(Stored data)
#####

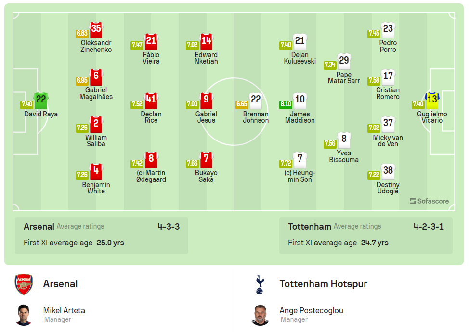The width and height of the screenshot is (469, 332).
Task: Click David Raya's green goalkeeper shirt
Action: click(41, 101)
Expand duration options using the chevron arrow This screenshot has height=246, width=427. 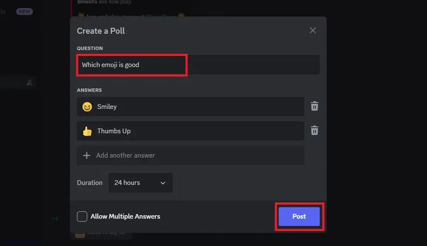click(x=163, y=183)
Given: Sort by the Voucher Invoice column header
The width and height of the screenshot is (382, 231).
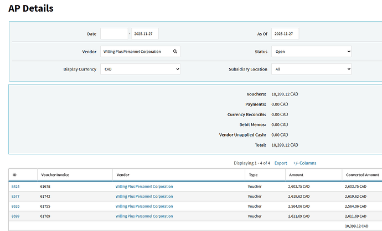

#####

Rewrite the records from the line with "Given: Sort by" through the end of the records, changing "column header" to "heading" and keeping everything else the same. Leave the pictures out of your answer.

**ANSWER TO THIS TASK**.
Given: Sort by the Voucher Invoice heading
The width and height of the screenshot is (382, 231).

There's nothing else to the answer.